Information given Start Marker
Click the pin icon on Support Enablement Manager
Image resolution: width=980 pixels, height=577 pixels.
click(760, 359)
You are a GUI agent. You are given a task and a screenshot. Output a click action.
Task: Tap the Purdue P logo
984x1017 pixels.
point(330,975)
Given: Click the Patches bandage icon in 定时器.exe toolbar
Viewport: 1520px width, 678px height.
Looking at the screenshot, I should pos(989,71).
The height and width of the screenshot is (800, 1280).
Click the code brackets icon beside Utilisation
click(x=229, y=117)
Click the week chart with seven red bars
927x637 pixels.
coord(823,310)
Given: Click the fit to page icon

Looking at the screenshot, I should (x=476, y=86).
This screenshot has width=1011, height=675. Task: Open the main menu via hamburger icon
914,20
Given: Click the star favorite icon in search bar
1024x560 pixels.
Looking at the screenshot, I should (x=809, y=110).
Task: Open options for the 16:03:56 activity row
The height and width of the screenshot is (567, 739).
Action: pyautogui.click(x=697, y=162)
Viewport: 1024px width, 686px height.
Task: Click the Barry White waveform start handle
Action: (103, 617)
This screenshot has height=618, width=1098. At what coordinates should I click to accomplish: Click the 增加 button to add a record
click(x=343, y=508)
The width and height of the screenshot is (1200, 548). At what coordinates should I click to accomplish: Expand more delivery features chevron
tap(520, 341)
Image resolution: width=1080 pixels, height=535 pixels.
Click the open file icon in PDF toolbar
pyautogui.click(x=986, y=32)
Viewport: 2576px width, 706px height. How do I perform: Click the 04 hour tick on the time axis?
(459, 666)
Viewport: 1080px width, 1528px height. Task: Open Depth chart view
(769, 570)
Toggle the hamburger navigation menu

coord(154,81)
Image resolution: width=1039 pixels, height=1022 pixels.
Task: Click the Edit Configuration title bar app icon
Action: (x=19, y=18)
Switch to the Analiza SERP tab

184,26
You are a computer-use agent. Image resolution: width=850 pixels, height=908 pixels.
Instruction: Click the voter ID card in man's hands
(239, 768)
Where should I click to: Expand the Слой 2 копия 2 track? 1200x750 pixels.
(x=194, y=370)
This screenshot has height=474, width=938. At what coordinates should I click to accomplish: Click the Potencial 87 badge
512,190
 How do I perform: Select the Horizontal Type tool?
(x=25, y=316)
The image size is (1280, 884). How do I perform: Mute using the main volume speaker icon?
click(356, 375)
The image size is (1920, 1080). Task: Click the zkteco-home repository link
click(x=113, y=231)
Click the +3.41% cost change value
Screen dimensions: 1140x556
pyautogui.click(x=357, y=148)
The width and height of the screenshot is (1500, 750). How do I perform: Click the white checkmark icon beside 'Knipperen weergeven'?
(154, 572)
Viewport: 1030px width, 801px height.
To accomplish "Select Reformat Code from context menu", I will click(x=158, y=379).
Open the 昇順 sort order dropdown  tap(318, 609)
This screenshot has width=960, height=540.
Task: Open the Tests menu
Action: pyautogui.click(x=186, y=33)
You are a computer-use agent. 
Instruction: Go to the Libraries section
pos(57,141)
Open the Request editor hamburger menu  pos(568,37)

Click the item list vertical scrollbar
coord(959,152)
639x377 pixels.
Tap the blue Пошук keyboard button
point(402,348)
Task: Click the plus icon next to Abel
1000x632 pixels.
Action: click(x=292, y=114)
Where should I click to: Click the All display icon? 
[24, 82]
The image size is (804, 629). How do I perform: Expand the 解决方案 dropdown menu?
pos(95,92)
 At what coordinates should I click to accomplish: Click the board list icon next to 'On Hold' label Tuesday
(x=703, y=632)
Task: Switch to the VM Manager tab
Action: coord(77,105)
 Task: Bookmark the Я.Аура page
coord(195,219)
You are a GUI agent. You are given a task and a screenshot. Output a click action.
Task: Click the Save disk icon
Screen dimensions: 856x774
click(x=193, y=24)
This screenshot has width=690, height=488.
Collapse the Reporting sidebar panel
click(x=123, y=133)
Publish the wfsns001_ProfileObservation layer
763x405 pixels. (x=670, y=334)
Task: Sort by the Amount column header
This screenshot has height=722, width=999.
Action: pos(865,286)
Information given End Marker
Task item
Each line of the material above that contains the word "agent" counts once; report the total and nothing else.

Your response
4